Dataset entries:
◆ ◆ ◆ ◆ ◆ ◆ ◆
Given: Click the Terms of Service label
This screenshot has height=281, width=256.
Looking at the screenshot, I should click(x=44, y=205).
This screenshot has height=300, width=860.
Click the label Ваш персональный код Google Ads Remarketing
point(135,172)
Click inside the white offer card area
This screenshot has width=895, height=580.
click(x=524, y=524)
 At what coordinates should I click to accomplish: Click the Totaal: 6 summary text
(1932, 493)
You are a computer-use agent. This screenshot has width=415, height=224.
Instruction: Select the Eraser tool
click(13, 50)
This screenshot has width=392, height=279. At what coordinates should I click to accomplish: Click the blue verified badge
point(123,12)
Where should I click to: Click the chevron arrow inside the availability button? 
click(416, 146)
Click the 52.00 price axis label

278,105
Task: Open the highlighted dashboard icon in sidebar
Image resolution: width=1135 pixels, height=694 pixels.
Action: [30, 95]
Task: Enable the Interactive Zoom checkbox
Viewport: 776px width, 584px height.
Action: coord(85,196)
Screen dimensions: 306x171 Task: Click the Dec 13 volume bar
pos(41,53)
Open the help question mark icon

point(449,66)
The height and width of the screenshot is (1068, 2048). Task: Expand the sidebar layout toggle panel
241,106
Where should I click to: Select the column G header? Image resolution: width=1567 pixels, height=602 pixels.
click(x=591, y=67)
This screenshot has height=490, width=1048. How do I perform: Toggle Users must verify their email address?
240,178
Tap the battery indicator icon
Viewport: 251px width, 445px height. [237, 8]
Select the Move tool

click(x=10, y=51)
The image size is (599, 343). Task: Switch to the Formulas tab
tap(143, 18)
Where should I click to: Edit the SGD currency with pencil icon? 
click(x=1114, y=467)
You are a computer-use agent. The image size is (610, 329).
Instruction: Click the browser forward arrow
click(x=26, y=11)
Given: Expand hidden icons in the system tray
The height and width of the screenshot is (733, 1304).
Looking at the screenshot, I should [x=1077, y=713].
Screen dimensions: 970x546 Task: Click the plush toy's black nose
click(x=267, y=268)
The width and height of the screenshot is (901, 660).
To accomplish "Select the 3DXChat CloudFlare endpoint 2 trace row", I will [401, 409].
◆ ◆ ◆ ◆ ◆ ◆ ◆
Work required. Word for word, give back all of the records.

Answer space.
Given: Click the Terms of Service label
This screenshot has height=281, width=256.
Looking at the screenshot, I should click(x=44, y=205).
This screenshot has height=300, width=860.
Click the label Ваш персональный код Google Ads Remarketing
point(135,172)
Click inside the white offer card area
This screenshot has width=895, height=580.
click(x=524, y=524)
 At what coordinates should I click to accomplish: Click the Totaal: 6 summary text
(1932, 493)
You are a computer-use agent. This screenshot has width=415, height=224.
Instruction: Select the Eraser tool
click(13, 50)
This screenshot has width=392, height=279. At what coordinates should I click to accomplish: Click the blue verified badge
point(123,12)
Where should I click to: Click the chevron arrow inside the availability button? 
click(416, 146)
Click the 52.00 price axis label

278,105
Task: Open the highlighted dashboard icon in sidebar
Image resolution: width=1135 pixels, height=694 pixels.
Action: [30, 95]
Task: Enable the Interactive Zoom checkbox
Viewport: 776px width, 584px height.
Action: coord(85,196)
Screen dimensions: 306x171 Task: Click the Dec 13 volume bar
pos(41,53)
Open the help question mark icon

point(449,66)
The height and width of the screenshot is (1068, 2048). Task: Expand the sidebar layout toggle panel
241,106
Where should I click to: Select the column G header? Image resolution: width=1567 pixels, height=602 pixels.
click(x=591, y=67)
This screenshot has height=490, width=1048. How do I perform: Toggle Users must verify their email address?
240,178
Tap the battery indicator icon
Viewport: 251px width, 445px height. [237, 8]
Select the Move tool

click(x=10, y=51)
The image size is (599, 343). Task: Switch to the Formulas tab
tap(143, 18)
Where should I click to: Edit the SGD currency with pencil icon? 
click(x=1114, y=467)
You are a computer-use agent. The image size is (610, 329).
Instruction: Click the browser forward arrow
click(x=26, y=11)
Given: Expand hidden icons in the system tray
The height and width of the screenshot is (733, 1304).
Looking at the screenshot, I should [x=1077, y=713].
Screen dimensions: 970x546 Task: Click the plush toy's black nose
click(x=267, y=268)
The width and height of the screenshot is (901, 660).
To accomplish "Select the 3DXChat CloudFlare endpoint 2 trace row", I will [401, 409].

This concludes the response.